As mentioned above, the data communication is initiated by the LPN based on its duty cycle, and independent of the arrival of DL data packets at the FN. As such, the DL latency can become very high if the LPN has a long duty cycle (which is often desirable to minimize energy consumption). To solve this, adding a WuR to an LPN provides the FN with the ability to notify it in advance about the incoming data packet before the LPN initiates polling. The LPN enabled with a WuR can continuously listen to the incoming WuS, as WuR idle listening power consumption is orders of magnitude lower than that of the main radio. The FN sends a WuS to the LPN whenever it receives a network packet corresponding to that LPN in an empty FQ. The LPN (having sufficient energy) polls until it receives an FU message indicating there are no messages buffered in the FQ. Upon receiving the WuS by the LPN’s WuR, it subsequently triggers the main radio to initiate to send the FP message. This reduces the need for sending frequent periodic FP messages and polls only when data is actually buffered in the FQ. Thus, it not only reduces the DL latency but also reduces the energy wastage due to polling without receiving buffered data.

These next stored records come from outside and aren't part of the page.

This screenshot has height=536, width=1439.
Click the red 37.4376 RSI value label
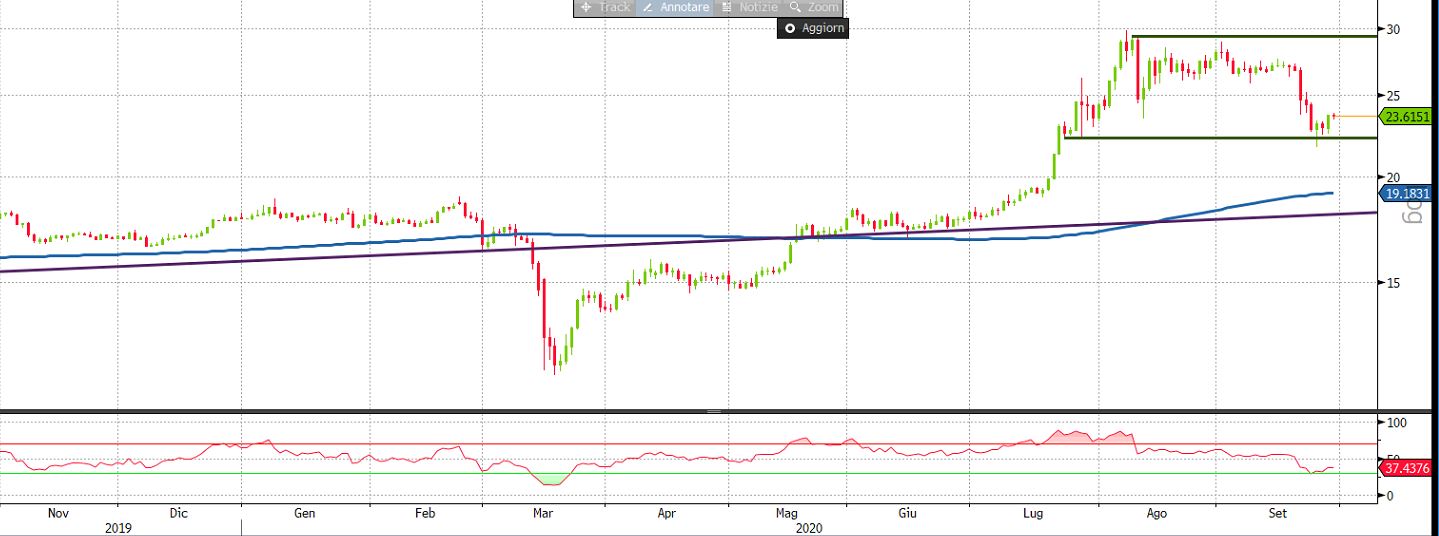1409,467
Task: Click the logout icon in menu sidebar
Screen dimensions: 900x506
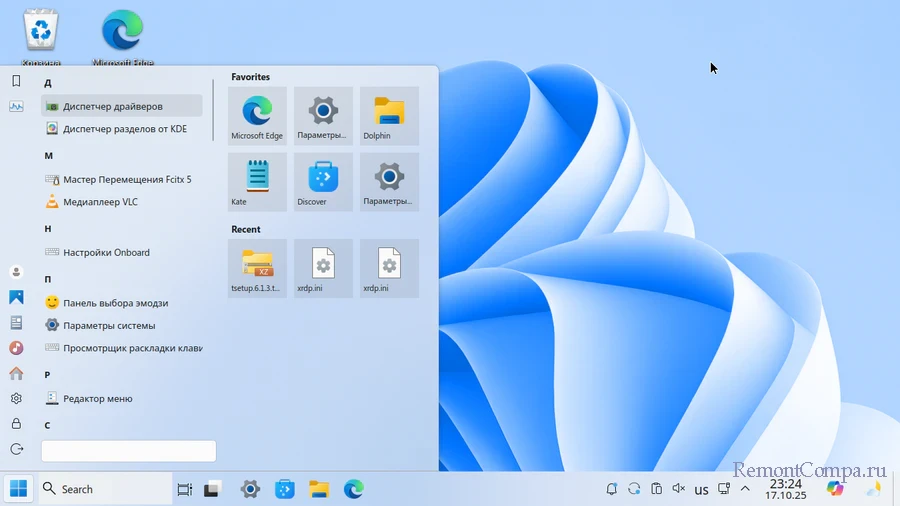Action: click(x=16, y=449)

3.2. Batteryless Device Model

A batteryless LPN is equipped with an energy harvester, a capacitor, a micro-controller unit (MCU), a main radio and an optional WuR. The batteryless circuit is introduced by Delgado et al. [30] to calculate the voltage of a batteryless device at a specific time as shown in Figure 5. Assume the device maximum operating voltage is E (volt) and the harvester provides a power of $P_h$ (watts) modelled as a real voltage source having an internal resistance $r_i$ (ohm). In order to limit the power of the harvester, this internal resistance $r_i$ is defined as $E^2/P_h$. The energy-consuming components are the MCU, main radio, WuR, or any other peripherals that are modelled as a load resistance. The current consumption of these components varies with their operating states (e.g., sleep, active). Let the total current consumption of the LPN load at a time instant t be $I_L\left(t\right)$ (ampere) then according to the Ohm’s law, the load resistance of the LPN $R_L\left(t\right)$ = $E/I_L\left(t\right)$. As the capacitor, the harvester and the LPN components have a parallel connection, the equivalent resistance of the LPN is calculated as Equation (1).

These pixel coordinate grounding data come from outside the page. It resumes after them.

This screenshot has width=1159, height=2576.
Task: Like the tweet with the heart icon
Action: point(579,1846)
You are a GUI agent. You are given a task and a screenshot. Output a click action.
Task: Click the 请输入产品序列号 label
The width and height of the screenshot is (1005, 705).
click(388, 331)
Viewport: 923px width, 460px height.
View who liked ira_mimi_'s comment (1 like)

$$\begin{array}{c}\hfill R_{eq}\left(t\right)=\frac{1}{\frac{1}{r_i}+\frac{1}{R_L\left(t\right)}}=\frac{R_L\left(t\right)·r_i}{R_L\left(t\right)+r_i}=\frac{E^2}{P_h+E·I_L\left(t\right)}.\end{array}$$

(1)

By applying Kirchoff’s voltage law to the circuit, the voltage of across the load V(t+$\Delta$t) over a time period $\Delta$t starting at time t, given its voltage $V\left(t\right)$ at a time t, having a capacitor of C (farad) and a fixed resistance $R_{eq}(\Delta t)$ during the time interval $\Delta$t can be calculated as Equation (2) [30].

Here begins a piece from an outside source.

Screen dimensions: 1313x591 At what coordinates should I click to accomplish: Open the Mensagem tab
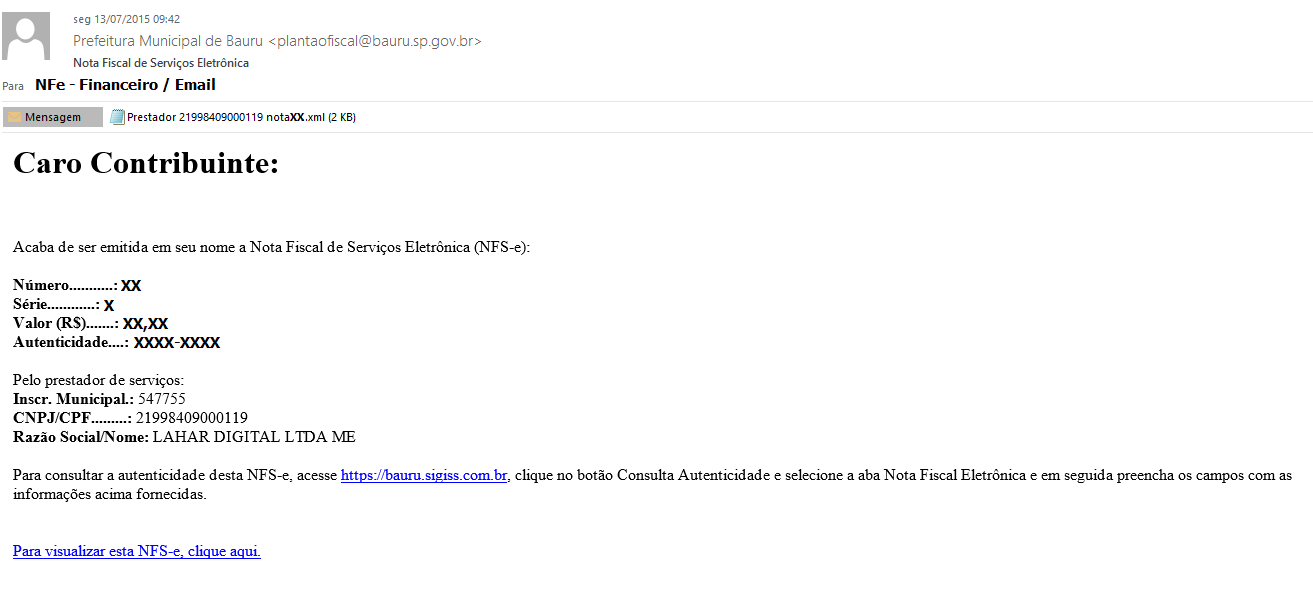[53, 117]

$$\begin{array}{c}\hfill V(t+\Delta t)=E·\frac{R_{eq}(\Delta t)}{r_i}\left(1-e^{\frac{-\Delta t}{R_{eq}(\Delta t)·C}}\right)+V\left(t\right)·e^{\frac{-\Delta t}{R_{eq}(\Delta t)·C}},\end{array}$$

(2)

After substituting the value of $r_i$ and $R_{eq}(\Delta t)$ (Equation (1)) in Equation (2), the final voltage is derived as Equation (3).

$$\begin{array}{c}\hfill V(t+\Delta t)=\frac{E·P_h}{P_h+E·I_L(\Delta t)}\left(1-e^{\frac{-\Delta t·(P_h+E·I_L(\Delta t))}{E^2·C}}\right)+V\left(t\right)·e^{\frac{-\Delta t·(P_h+E·I_L(\Delta t))}{E^2·C}}.\end{array}$$

(3)

The formula mentioned in Equation (3) calculates the voltage change of an LPN while its state (and thus the current consumption) remains the same during a time interval $\Delta$t. It needs to be recalculated every time the LPN’s state changes.

3.3. Poll-Based LPN

In the default BLE friendship mechanism, the LPN initiates the communication by sending an FP message. Figure 6 shows a sequence diagram representing the communication steps. It can be seen that the FP message is sent in the three broadcast channels and then the LPN switches to sleep mode until the RD expires. During the RW timer, the FN starts sending the buffered message, which is received by the LPN after arrival time (AT). So, the LPN stops listening at this point and starts receiving the buffered message. The AT depends on the required processing time at FN, queuing time (e.g., because the FN first needs to send a packet to another node), and propagation delay. As mentioned above, the AT should always be smaller than the RW, as after that time, the LPN stops listening and the response would thus be lost. To avoid receiving frequent, continuous FU messages, a timer poll interval is introduced. On receiving an FU message (meaning that the FQ is empty), an LPN needs to wait until the poll interval timer expires to send the next FP message. The poll interval should be less than the PT, to avoid the FN from disconnecting the LPN. In the sequence diagram, the LPN first receives an FU message because the FQ is empty. So, it waits until the poll interval time expires to send the next FP messages. The FN subsequently replies with a buffered data packet, which is removed from the FQ on receiving the third FP messages. At this point, the FQ is empty again, and the FN thus sends another FU response. On receiving a buffered data packet, the LPN can poll immediately to receive the next message.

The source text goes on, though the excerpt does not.